КРАТКОЕ ЗАДАНИЕ 1:
Преобразуйте часть листинга в CSV с двумя столбцами «запрос» и «ответ», по одной строке на каждый запрос. Текст запроса и его ответ поместите каждый в отдельное поле в кавычках, заменив переносы строк пробелами. Возьмите только строки листинга, начиная со строки, содержащей "Given: Select the trendline drawing tool", и далее до строки, содержащей "(x=1418, y=41)", включая обе.

○ ○ ○ ○ ○

Читаем "Англия: Портрет народа" полностью

Речь не о том, что теперь общий уровень еды в Англии великолепен. Это не так. Для большинства людей есть не дома — значит потреблять богатый жирами фастфуд, а если готовить что-то дома, то можно стать жертвой чего-нибудь расфасованного в производственных масштабах незнамо где и неизвестно на какой фабрике. Что изменилось, так это отношение людей к еде. Все повара — ведущие кулинарных программ, которые появляются на телевидении каждые десять лет, предлагают что-то новое и могут рассчитывать на то, что станут весьма состоятельными людьми. Центром дома стала уже не гостиная и не общая комната, а кухня, и вас больше не сочтут дегенератом, если вы признаетесь, что любите хорошо поесть. Это часть общей, более широкой перемены.

Выкройки, по которым кроили образцовых англичан и англичанок, порваны. Вместо них появляется нечто иное, еще не совсем оформившееся. Со старыми иерархиями покончено, и по мере их развала мы видим, как высвободившаяся энергия выливается в моду и музыку. Кто объяснит, почему Англия дала миру множество величайших групп, в то время как во Франции считался крутым один Джонни Халлидей? Возможно, дело и в невыносимой скуке английских пригородов или в ужасно переменчивой погоде. В то же время все это сверхобилие уличных компаний, «модов» к рокеров, панков, техно и трэвелеров, инди-кидз и раггамаффинов и других группировок внутри групп, основанных на различных вкусах, воззрениях и взглядах, выражает основополагающую веру в свободу личности. Стиль уже не однороден и больше не диктуется сверху: британские дизайнеры востребованы индустрией моды потому, что принадлежат к той же креативной культуре, что и задающие тон на процветающей музыкальной сцене.

○ ○ ○ ○ ○

КРАТКОЕ ЗАДАНИЕ 2:
Воспроизведите фрагмент отрывка об Англии, начиная со слов "Речь не о том, что" и далее до слов "более широкой перемены.", заменив "кухня" на "столовая".

○ ○ ○ ○ ○

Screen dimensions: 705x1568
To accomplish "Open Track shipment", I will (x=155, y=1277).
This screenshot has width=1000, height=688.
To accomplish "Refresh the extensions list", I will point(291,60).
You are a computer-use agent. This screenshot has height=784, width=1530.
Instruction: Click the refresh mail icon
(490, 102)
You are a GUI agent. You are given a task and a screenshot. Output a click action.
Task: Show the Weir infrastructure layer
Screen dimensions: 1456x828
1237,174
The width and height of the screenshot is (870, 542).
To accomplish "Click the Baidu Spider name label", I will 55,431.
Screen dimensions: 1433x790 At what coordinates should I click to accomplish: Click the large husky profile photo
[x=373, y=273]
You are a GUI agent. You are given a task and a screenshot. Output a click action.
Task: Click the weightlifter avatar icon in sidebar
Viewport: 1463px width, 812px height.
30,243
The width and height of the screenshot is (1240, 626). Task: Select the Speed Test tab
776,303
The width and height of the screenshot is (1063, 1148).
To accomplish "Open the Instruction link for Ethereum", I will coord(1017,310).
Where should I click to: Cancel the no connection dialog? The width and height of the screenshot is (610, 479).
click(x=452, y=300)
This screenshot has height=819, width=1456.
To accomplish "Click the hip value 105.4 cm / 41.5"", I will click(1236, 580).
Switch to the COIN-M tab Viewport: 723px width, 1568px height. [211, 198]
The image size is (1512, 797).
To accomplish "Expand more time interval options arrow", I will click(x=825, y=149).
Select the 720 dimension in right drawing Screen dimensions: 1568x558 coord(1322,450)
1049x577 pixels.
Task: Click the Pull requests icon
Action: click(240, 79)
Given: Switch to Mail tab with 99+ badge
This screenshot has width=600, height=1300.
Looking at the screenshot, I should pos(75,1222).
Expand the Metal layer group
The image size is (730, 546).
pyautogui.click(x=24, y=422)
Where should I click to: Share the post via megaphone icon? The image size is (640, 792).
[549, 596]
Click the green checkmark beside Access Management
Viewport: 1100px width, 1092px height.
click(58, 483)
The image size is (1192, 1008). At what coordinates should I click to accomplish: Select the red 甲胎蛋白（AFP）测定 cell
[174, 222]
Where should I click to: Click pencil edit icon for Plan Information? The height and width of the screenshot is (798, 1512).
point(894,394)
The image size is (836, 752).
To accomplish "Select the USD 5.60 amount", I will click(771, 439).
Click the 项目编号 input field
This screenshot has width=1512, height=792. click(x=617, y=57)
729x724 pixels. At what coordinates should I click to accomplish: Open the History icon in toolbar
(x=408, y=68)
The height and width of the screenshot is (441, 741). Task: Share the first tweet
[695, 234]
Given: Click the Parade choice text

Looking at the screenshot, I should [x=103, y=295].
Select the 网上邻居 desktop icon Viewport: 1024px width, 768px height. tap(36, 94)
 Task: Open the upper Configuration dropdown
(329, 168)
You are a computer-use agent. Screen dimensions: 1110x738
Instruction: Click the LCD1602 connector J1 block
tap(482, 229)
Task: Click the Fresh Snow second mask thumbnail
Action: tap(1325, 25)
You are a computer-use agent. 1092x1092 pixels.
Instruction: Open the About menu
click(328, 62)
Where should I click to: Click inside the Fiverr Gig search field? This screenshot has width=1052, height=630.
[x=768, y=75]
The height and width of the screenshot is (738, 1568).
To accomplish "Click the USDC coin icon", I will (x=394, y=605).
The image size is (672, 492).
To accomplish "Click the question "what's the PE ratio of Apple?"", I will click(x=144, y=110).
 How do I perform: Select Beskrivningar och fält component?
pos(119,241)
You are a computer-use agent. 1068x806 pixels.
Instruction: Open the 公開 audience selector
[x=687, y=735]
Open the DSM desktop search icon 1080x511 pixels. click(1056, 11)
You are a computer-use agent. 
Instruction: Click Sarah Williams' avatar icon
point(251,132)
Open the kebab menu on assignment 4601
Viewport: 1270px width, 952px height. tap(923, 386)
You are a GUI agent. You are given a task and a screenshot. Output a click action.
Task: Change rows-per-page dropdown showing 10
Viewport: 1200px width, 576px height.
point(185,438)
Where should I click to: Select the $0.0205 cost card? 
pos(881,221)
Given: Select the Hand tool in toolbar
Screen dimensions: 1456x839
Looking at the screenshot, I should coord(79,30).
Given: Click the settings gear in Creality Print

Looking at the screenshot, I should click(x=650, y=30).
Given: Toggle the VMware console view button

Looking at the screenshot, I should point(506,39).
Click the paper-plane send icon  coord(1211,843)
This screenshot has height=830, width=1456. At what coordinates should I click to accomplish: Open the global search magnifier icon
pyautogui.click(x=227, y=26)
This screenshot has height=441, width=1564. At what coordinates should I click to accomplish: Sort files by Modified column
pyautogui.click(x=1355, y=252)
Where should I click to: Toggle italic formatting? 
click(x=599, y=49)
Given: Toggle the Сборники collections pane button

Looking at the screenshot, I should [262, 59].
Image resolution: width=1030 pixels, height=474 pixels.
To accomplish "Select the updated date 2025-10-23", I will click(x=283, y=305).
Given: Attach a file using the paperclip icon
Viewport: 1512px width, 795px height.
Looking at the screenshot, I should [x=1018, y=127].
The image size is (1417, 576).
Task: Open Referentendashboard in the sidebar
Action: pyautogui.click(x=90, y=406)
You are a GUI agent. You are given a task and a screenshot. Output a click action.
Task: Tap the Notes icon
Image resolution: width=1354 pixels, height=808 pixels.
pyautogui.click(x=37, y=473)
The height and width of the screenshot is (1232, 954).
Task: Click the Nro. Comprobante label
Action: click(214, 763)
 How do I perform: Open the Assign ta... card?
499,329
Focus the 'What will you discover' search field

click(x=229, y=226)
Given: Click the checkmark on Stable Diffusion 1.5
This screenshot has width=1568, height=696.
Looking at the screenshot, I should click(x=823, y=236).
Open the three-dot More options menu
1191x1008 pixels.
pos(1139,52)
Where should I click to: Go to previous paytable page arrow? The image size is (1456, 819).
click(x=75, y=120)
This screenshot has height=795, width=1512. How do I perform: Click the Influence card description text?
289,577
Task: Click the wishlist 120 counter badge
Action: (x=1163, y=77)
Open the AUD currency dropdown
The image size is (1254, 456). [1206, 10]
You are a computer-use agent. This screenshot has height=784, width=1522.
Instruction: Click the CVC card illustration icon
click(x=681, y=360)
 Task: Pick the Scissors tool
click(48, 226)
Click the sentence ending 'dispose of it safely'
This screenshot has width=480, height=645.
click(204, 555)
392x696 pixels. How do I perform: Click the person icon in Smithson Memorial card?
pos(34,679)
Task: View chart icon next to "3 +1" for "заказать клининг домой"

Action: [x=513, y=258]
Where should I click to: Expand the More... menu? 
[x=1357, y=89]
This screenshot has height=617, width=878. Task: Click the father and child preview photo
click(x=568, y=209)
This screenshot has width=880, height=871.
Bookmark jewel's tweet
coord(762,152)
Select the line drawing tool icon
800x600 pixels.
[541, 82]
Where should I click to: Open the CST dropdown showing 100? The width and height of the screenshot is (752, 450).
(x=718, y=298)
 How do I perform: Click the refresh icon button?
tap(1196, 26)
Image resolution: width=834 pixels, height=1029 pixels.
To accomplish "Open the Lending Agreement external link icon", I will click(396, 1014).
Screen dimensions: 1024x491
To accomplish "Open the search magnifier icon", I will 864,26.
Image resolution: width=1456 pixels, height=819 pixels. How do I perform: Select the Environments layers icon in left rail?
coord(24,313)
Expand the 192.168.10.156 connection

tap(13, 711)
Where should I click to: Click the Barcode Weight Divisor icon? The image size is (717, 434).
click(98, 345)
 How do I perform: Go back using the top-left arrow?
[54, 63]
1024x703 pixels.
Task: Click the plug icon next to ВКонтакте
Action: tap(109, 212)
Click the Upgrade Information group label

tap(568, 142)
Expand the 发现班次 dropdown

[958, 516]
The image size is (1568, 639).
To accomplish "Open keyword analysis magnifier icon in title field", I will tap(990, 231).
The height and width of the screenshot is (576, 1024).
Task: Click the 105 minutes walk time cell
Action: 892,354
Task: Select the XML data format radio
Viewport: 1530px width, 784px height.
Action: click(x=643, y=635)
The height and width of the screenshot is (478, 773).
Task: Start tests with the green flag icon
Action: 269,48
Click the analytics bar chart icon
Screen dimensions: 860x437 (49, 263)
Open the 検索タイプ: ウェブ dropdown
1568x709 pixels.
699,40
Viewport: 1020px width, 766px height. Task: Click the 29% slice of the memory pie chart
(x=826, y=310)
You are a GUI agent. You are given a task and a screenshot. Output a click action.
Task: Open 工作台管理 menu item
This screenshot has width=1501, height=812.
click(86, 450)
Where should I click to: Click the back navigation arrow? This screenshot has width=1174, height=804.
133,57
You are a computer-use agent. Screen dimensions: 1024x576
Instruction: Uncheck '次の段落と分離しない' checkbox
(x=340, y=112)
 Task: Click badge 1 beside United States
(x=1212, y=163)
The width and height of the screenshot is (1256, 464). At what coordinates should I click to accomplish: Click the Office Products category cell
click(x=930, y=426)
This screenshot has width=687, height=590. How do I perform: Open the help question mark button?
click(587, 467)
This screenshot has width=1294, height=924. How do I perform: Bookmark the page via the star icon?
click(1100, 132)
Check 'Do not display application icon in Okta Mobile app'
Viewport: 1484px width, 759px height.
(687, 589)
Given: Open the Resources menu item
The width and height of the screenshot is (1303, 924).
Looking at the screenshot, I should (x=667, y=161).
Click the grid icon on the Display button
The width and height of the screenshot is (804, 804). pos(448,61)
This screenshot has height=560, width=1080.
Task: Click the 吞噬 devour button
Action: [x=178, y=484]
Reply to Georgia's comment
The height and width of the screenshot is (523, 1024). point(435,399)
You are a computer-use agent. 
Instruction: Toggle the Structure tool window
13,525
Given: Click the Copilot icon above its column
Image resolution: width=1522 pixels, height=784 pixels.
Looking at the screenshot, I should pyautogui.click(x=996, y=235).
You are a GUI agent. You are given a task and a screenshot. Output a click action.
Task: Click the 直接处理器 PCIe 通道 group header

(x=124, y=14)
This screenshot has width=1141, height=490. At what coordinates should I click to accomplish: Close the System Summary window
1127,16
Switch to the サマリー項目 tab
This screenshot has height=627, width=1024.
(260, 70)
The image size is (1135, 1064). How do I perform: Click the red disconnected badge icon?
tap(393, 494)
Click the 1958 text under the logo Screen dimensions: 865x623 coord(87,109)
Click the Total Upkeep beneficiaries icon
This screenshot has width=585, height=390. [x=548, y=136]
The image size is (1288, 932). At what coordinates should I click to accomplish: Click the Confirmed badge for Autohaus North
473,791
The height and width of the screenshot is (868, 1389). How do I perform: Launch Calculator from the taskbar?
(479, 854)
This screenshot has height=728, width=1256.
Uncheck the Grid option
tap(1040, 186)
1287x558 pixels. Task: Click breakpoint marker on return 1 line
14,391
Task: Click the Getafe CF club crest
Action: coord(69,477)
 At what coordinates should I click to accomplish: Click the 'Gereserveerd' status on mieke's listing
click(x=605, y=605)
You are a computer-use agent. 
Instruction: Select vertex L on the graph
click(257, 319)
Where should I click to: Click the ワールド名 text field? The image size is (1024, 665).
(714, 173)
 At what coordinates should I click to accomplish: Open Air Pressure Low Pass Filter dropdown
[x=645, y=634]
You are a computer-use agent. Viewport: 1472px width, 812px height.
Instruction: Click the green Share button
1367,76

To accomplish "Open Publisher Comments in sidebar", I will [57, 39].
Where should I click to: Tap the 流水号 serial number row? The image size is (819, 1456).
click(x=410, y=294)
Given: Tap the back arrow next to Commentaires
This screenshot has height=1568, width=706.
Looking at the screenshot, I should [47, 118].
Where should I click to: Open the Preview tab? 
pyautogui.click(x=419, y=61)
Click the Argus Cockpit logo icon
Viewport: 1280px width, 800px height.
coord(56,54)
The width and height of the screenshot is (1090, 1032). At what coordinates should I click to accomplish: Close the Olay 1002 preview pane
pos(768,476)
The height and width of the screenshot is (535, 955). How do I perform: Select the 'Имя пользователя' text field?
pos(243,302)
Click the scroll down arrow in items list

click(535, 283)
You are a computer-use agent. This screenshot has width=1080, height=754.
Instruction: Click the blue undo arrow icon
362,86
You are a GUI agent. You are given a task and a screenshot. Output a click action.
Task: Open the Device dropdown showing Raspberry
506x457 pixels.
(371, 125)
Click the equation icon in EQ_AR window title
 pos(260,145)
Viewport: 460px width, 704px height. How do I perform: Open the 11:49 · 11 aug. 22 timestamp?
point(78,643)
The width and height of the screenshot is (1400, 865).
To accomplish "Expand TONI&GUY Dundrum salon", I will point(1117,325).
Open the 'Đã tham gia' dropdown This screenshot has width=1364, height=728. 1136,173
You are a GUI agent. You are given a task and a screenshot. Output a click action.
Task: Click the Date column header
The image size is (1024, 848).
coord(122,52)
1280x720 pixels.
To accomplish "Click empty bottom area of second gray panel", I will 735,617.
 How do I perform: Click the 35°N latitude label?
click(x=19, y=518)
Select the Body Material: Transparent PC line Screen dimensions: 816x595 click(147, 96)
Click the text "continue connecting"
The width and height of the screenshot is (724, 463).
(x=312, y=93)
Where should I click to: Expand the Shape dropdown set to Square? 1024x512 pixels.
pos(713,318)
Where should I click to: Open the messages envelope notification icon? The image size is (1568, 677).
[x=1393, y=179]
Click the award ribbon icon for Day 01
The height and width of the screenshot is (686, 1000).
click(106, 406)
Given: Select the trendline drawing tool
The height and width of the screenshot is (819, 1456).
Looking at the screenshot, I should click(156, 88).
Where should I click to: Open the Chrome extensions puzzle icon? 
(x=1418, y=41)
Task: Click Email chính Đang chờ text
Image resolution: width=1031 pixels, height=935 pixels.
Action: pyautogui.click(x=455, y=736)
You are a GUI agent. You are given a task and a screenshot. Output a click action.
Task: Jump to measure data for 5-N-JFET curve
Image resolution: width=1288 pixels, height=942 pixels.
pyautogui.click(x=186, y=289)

○ ○ ○ ○ ○

ПРАВИЛЬНЫЙ ОТВЕТ 1:
запрос,ответ
"Given: Select the trendline drawing tool The height and width of the screenshot is (819, 1456).","Looking at the screenshot, I should click(156, 88)."
"Where should I click to: Open the Chrome extensions puzzle icon?","(x=1418, y=41)"

ПРАВИЛЬНЫЙ ОТВЕТ 2:
Речь не о том, что теперь общий уровень еды в Англии великолепен. Это не так. Для большинства людей есть не дома — значит потреблять богатый жирами фастфуд, а если готовить что-то дома, то можно стать жертвой чего-нибудь расфасованного в производственных масштабах незнамо где и неизвестно на какой фабрике. Что изменилось, так это отношение людей к еде. Все повара — ведущие кулинарных программ, которые появляются на телевидении каждые десять лет, предлагают что-то новое и могут рассчитывать на то, что станут весьма состоятельными людьми. Центром дома стала уже не гостиная и не общая комната, а столовая, и вас больше не сочтут дегенератом, если вы признаетесь, что любите хорошо поесть. Это часть общей, более широкой перемены.